A WISH FOR SUCCESS IS A PLAN FOR FAILURE

Presented By Dr. Timothy S. Hollingshead, DPM

President and Founder of The Hollingshead Group

 

The average physician will see one patient every fifteen minutes throughout the course of a day in clinic. He or she will subscribe to no less than 7 professional journals. Then there are the hours spent rounding on patients, returning phone calls, consulting with colleagues, serving on medical committees and governing boards, attending local CME conferences, keeping up to date medical records on all patients, trouble shooting intra-office problems, and observing obedience to OSHA and HIPPA guidelines. Oh yes, then he or she eventually gets to go home and spend time with the family. Right about this time the heads of all those reading this will be bobbing up and down in a frustrated acceptance of these “facts” because we find that we own these challenges. And this is so because we are unaware of any plausible escape. And I don’t mean an escape from the work itself, because it is the actual doing of the medical and surgical work that has drawn us all to this industry. The escape to which I refer is the escape from all that is ancillary yet vital to our one on one patient customer relationships. How often have you heard it said or have said it yourself that it would be nice just to come to work, collect a paycheck and not have all of these worries. Recently I visited a very successful surgeon who seemed to be as busy as anyone could want, successful in appearance, who pulled me to the side and begged me to help him find a way out of owning these “facts.” It is sad to say that this was not an isolated event. I shared with him some secrets.

SECRET #1. Busy is not beautiful! This just underscores a point that I make every day: The medical model for doing business is broken. This broken down old model says that to increase our profits we must increase our volume. In the old days this worked perfectly. However, we have such a complicated pay rate that is unstable and varies from one payer to the next that sometimes added volume produces a liability and no profit. The goal should not be to be busy; the goal should be to be profitable.

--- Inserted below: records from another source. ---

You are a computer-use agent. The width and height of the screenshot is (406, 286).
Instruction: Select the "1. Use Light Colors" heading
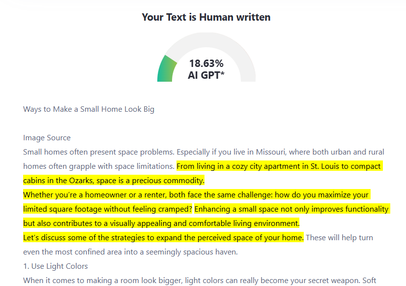pos(56,266)
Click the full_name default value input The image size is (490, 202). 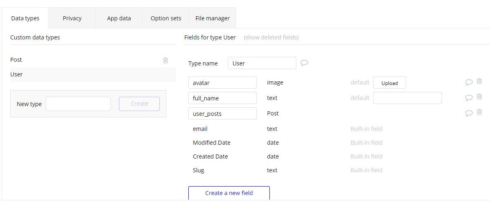click(407, 98)
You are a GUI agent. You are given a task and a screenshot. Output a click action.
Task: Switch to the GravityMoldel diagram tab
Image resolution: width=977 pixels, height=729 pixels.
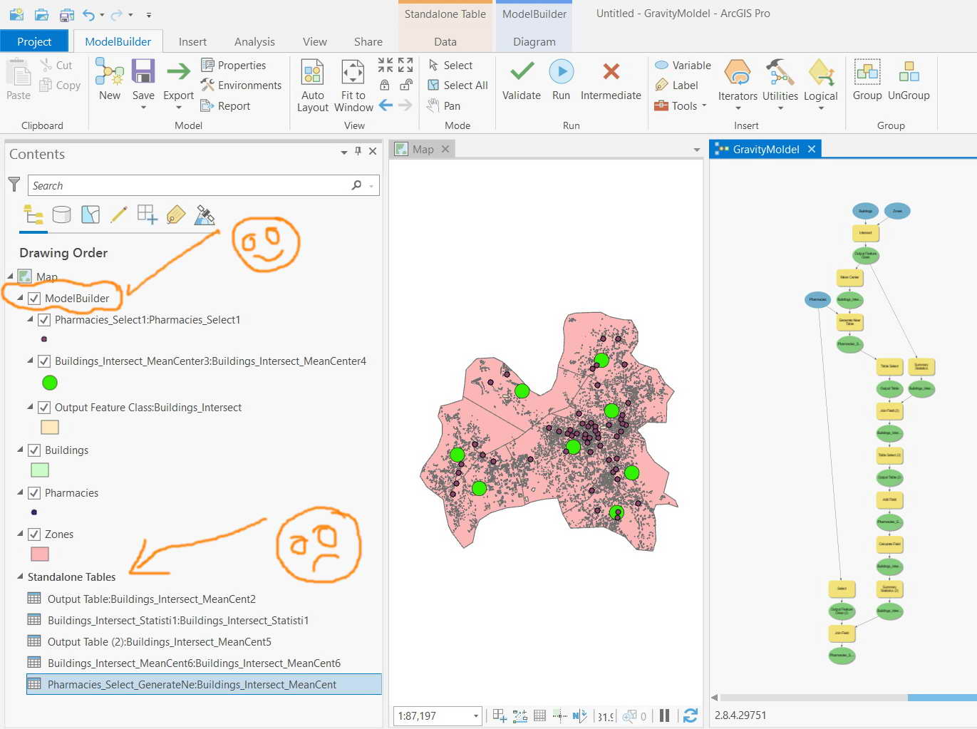click(765, 148)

SECRET #2. Know your patient demographics and payer groups. Let’s take the dry cleaner example. How profitable would we be advertising and drawing a customer group made up of laborers? Nothing against laborers they just don’t frequent the dry cleansers as much as the white collar group. This example may seem a little simplistic but it serves us well. When was the last time you analyzed your patient customers from an income basis, or working vs. retired, or age correlation to procedure codes, or even evaluate the volume and type of services provided vs. what you would really like to do or are very good at performing? These are just a few examples of analysis that could be done. This information will prove to be invaluable in cutting costs and streamlining our businesses.

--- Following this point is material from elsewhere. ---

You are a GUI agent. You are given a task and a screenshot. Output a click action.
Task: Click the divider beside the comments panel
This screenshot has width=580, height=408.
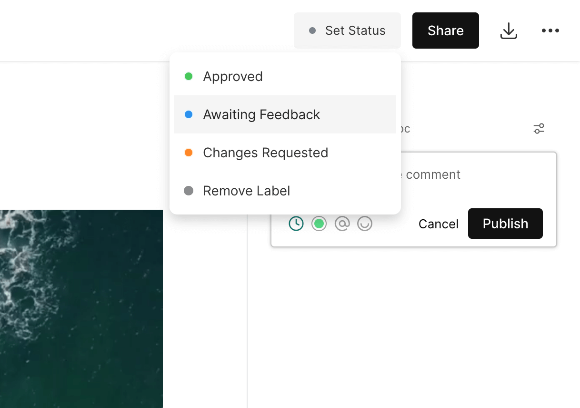pyautogui.click(x=247, y=310)
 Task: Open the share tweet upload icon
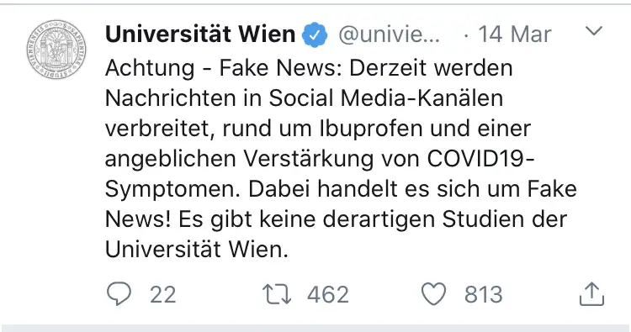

SECRET #3. Practice the conservation of time. Time is something that we neither make nor store but use incessantly. If in the daily execution of our professional duties we are merely exchanging the time it takes to utilize our skill and knowledge for money doesn’t it make sense to balance efficiency with effectiveness? Additionally, how many of us would trade the busy syndrome for more discretionary time without losing income? We need to schedule the right patient for the right amount of time and then we need to be on time. This goes back to knowing your patients and their needs. Isn’t it funny how we can start the day on time but have difficulty getting out on time? Somewhere in the mix of the day we often sacrifice effectiveness and throw out efficiency with it because of poor time conservation skills. Not every day will be perfect but most of them can.

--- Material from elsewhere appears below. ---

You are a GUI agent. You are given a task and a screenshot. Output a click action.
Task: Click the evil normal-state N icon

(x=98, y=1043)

SECRET #4. Make a plan not a wish. I find it ironic that as an industry we spend millions upon millions developing new machines and tests to provide us with improved and more accurate information regarding the human body so we may develop improved and near flawless plans of treatment for our patients. Yet, the only plan we make for our business is to start and hope we can find the end before it catches up to us. The success of the effectiveness vs. efficiency balance is in the planning. Just as we mark the course and set the contingencies for the treatment of our patients so should we mark the compass and draw the maps for our business. Plan for how patients will be cared for in your office, how problems will be addressed, how to get a patient from point A to point B, how to establish the right culture, and plan for success. In the process for developing this plan write it down. Remember that a goal or plan not written is only a wish.

SECRET #5. Know what you value. Before we can practice the conservation of time we must identify our core or key values. This is vital because we will spend our time on those issues that we think or more precisely feel to be important. Write these values down and visit them often. Values are like seeds of character planted deep within us. Our actions will be aligned with these seeds as they grow. Identify those that come naturally or as a result of your life experiences then seek to plant and nurture new ones. Key or core values would include but not be limited to honesty, integrity, punctuality, kindness, charity, and so on.

These principles seem so easy and simple so much so that we take them for granted. When a highly trained athlete finds a challenge in performance he or she will always return to the fundamentals consistent with their respective discipline and practice and rehearse them until the breakthrough occurs. That is what these principles represent: the fundamentals. Many years ago, as a surgical resident it became obvious to me that in order to become an excellent surgeon I must first be well schooled in the fundamentals. After mastering the fundamentals the particulars and peculiarities of each procedure would flow more easily. Unfortunately, many of us never even learned the fundamentals to leading a team or running a business. In order to compete in this highly competitive industry we must become masters of these and other fundamental principles of success. As we make appropriate plans and implement them our improved success will become a reality not merely a hope or a wish.